Published February 15, 2016
PHOENIX — Today, the National Native American Bar Association (NNABA) pays homage to one of our greatest members, Professor G. William Rice, who walked on early yesterday morning.
Professor Rice was a member of the United Keetoowah Band of Cherokee Indians, and tenured Associate Professor at the University of Tulsa College of Law, where he taught Indian law for 21 years and co-directed the Native American Law Center since 2004.
“Professor Rice was one of the greatest Indian lawyers ever,” said NNABA President Linda Benally. “We have all stood on his shoulders for decades. We will stand on them forever.”
His accolades and honors are too numerous to mention; they include:
- Arguing Oklahoma Tax Commission v. Sac and Fox Nation before the U.S. Supreme Court (as one of only 13 Indian lawyers to ever do so), and winning that seminal Indian tax case;
- Being elected to serve his people as Assistant Chief for the United Keetoowah Band of Cherokee Indians;
- Serving as the Chief Justice of the Citizen Band of Potawatomi Nation Supreme Court for 30 years; and
- Contributing to the two latest revisions of Felix Cohen’s “Handbook of Federal Indian Law.”

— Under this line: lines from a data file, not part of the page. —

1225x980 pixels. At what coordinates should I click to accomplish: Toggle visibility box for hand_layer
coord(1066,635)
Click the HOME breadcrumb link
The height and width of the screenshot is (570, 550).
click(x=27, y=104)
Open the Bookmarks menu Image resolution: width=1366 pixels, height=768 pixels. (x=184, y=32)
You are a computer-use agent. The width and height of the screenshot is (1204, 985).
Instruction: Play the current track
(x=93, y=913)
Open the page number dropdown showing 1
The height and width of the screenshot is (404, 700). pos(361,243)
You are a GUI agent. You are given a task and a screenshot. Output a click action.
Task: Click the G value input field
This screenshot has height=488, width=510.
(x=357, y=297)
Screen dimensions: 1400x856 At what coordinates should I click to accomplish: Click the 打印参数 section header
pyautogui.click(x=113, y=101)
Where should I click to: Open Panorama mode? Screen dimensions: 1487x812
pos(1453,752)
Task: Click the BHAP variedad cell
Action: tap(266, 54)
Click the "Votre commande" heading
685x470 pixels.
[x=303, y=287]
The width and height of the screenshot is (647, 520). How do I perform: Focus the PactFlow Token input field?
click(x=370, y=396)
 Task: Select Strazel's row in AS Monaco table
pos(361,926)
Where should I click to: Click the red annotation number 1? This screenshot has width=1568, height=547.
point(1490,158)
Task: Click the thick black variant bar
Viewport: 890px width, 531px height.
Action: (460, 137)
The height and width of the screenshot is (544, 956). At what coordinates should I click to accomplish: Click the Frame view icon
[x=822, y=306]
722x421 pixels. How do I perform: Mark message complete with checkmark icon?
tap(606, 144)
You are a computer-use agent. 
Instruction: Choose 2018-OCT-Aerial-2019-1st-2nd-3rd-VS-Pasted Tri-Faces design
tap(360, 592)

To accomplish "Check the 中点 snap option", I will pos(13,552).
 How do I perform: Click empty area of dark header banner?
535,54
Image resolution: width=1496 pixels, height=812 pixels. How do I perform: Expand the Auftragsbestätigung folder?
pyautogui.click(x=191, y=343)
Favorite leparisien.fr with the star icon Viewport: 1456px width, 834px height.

“Bill helped lay the foundation in the late 1970’s for the resurrection of tribal courts in Oklahoma. He helped implement modern tribal codes that have been utilized and copied throughout Oklahoma and elsewhere,” said Greg Bigler (Muscogee (Creek) Nation), Professor Rice’s former law partner and close friend. “He was also a caring mentor to countless Indian lawyers and students, and tribal leaders.”
Professor Rice held teaching positions at Cornell Law School, University of North Dakota School of Law, University of Oklahoma, and Antioch School of Law’s Indian Paralegal Program. While at North Dakota, he was the founding Director of the Northern Plains Tribal Judicial Training Institute.
Professor Rice received his J.D. from the University of Oklahoma College of Law in 1978, and B.A. in Chemistry from Phillips University in 1973. He attended the M.S. Program for Radiological Safety and Control from Lowell Technological Institute in Massachusetts, from 1973 to 1975.
“His was a wonderful adventure of life,” continued Bigler. “I do not believe he regretted any of the paths that he took.”